Yarbo autonomous robot lawn mower on green grass with safety features highlighted

Robot Mower Maker Removes Backdoor After Security Scare

✨ Faith Restored

After a security researcher exposed dangerous vulnerabilities in Yarbo's robot lawn mowers, the company is making remote access optional instead of mandatory. Customers will now decide if they want remote troubleshooting capabilities on their robots.

A company is putting customer safety first after learning its robot lawn mowers had a serious security flaw. Yarbo announced it will remove mandatory remote backdoor access from its devices, letting owners choose whether to install the feature at all.

Security researcher Andreas Makris discovered he could hijack any Yarbo robot from across the globe. The vulnerabilities also exposed customer email addresses and GPS locations, raising serious privacy concerns.

Yarbo initially planned to keep the remote backdoor open for authorized staff to troubleshoot devices remotely. But after customer feedback and questions from journalists, co-founder Kenneth Kohlmann made a bigger commitment.

"In the future there should be no remote backdoor unless the user decides to opt-in," Kohlmann told The Verge. The feature will now be completely optional, requiring active customer consent to install.
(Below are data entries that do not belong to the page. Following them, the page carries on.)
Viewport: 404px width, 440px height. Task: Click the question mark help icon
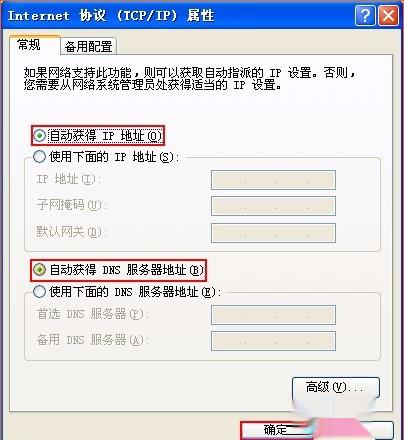(365, 15)
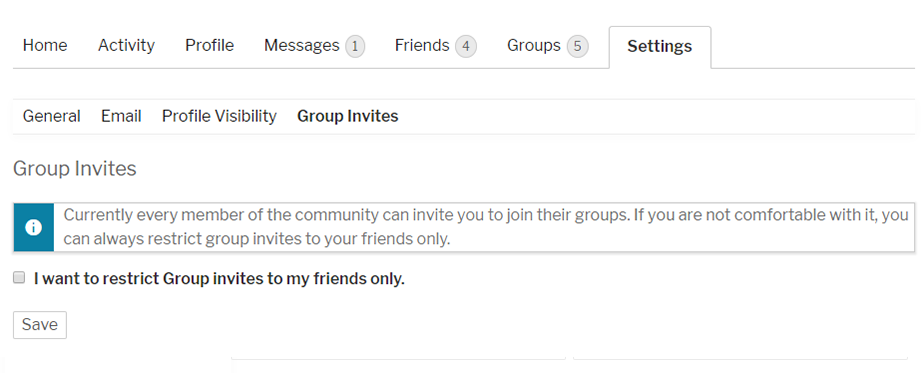Click the blue info icon in notice
923x373 pixels.
tap(34, 228)
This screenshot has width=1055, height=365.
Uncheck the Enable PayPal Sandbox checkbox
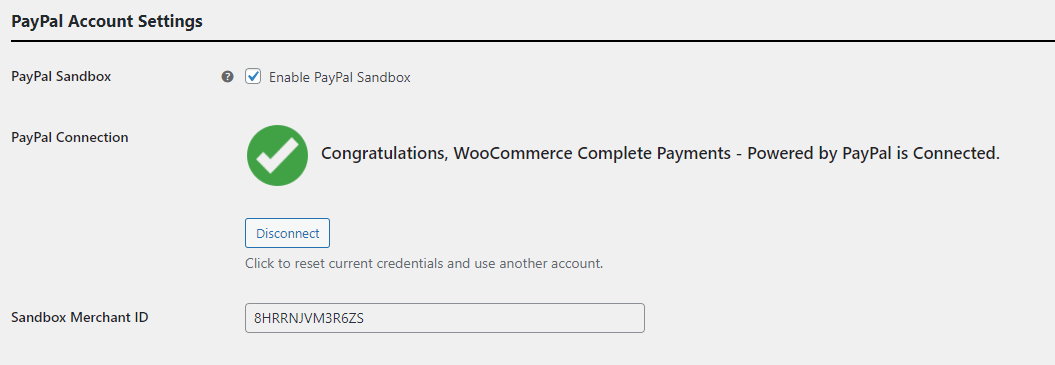point(253,76)
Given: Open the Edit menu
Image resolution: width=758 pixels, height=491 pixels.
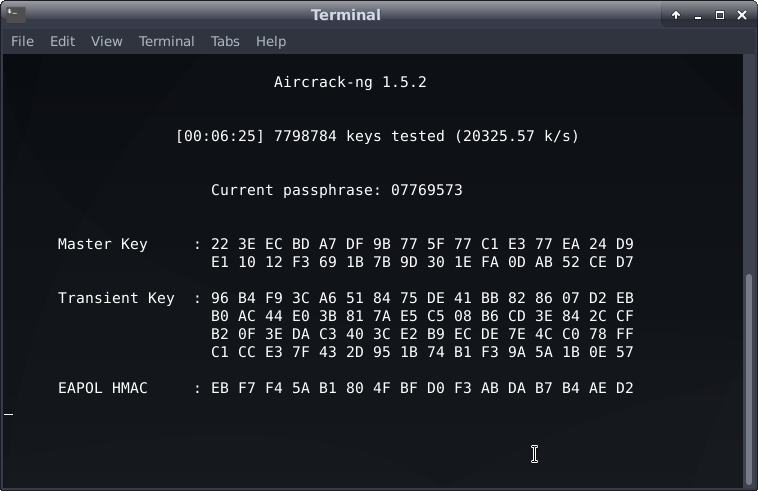Looking at the screenshot, I should (62, 41).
The new system will work through a setup script that sits dormant on each machine. If owners need remote help and choose to activate it, they can install a temporary one-time tunnel for troubleshooting.

Robot Mower Maker Removes Backdoor After Security Scare

The Bright Side

This story shows what happens when companies listen to security experts and customers. Instead of defending the vulnerable design, Yarbo reversed course and strengthened its commitment to user privacy.

The company is now working directly with Makris, the researcher who discovered the flaws. This collaboration means the security expert can validate that Yarbo follows through on its promises.

Yarbo has already started rolling out security improvements. Every device now gets a unique root password, and firmware updates have reached the first 1,000 machines with more waves coming soon.

The change represents a meaningful shift in how connected devices handle remote access. Rather than assuming companies should have backdoor access to products customers own, Yarbo is putting control back in users' hands.

When companies choose transparency over defensiveness, everyone wins.